• _REQUIREMENTS_
Copy out everything in the material from the line containing "This screenshot has height=995, width=2337." down to the line containing "click(655, 30)", including both of those lines. Leave the pictures out of your answer.
--- Start of DATA SECTION ---
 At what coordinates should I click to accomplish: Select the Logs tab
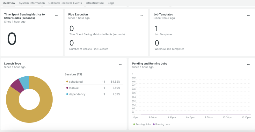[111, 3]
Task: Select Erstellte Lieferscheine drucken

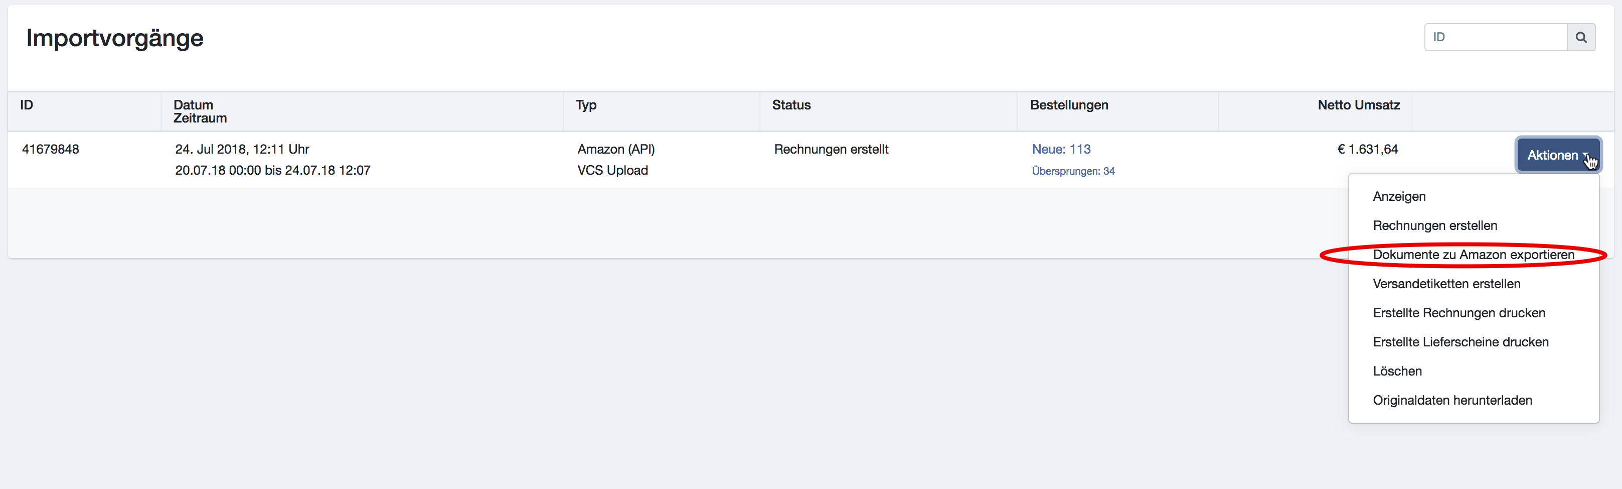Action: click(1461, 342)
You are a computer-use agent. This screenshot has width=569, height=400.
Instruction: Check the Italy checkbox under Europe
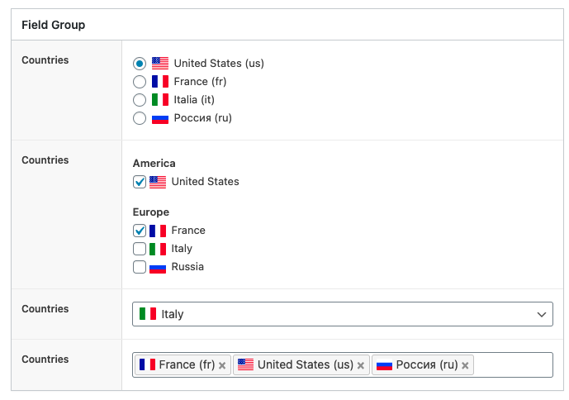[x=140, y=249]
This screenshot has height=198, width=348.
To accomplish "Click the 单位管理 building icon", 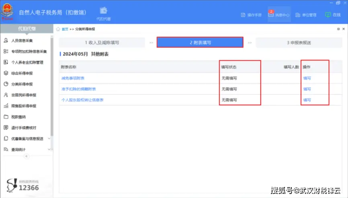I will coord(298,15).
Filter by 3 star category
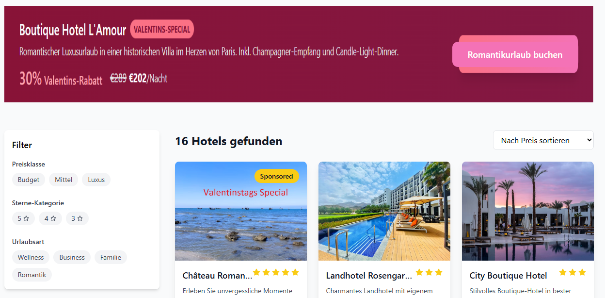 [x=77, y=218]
--- End of DATA SECTION ---
--- Start of DATA SECTION ---
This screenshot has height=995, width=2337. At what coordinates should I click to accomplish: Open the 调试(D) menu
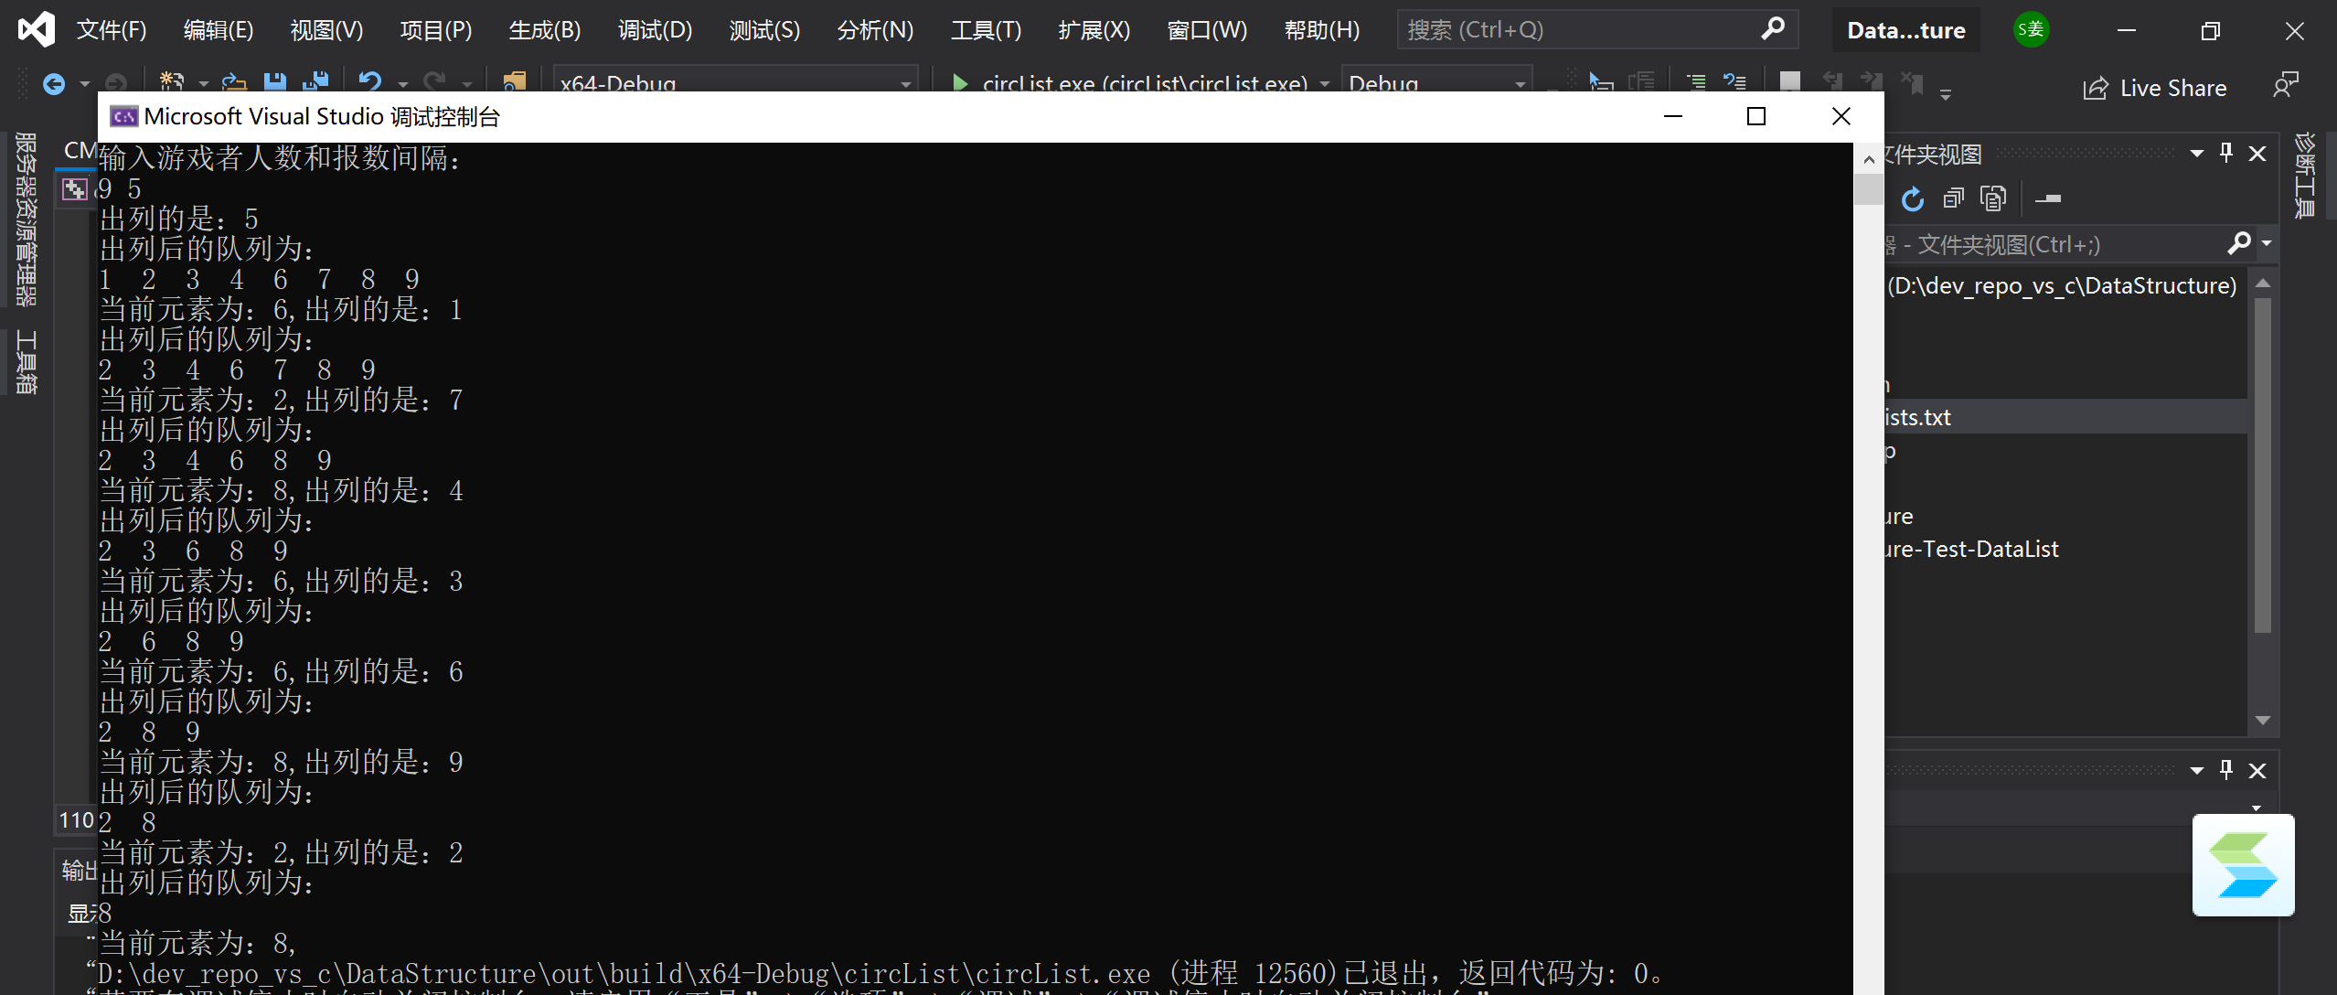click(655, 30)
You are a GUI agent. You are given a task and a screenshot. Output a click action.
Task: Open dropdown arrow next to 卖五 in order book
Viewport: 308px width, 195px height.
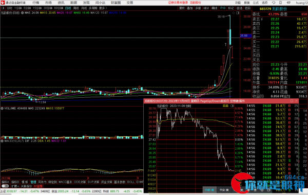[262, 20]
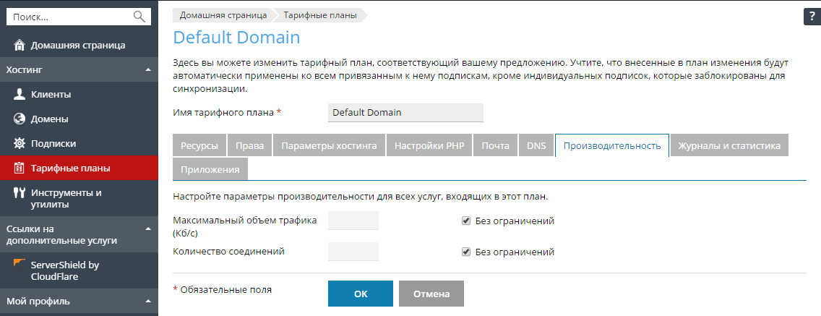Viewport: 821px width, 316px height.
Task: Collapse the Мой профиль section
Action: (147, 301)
--- End of DATA SECTION ---
• _ANSWER TO THIS PROBLEM_
This screenshot has height=995, width=2337. At what coordinates should I click to accomplish: Open the 调试(D) menu
click(655, 30)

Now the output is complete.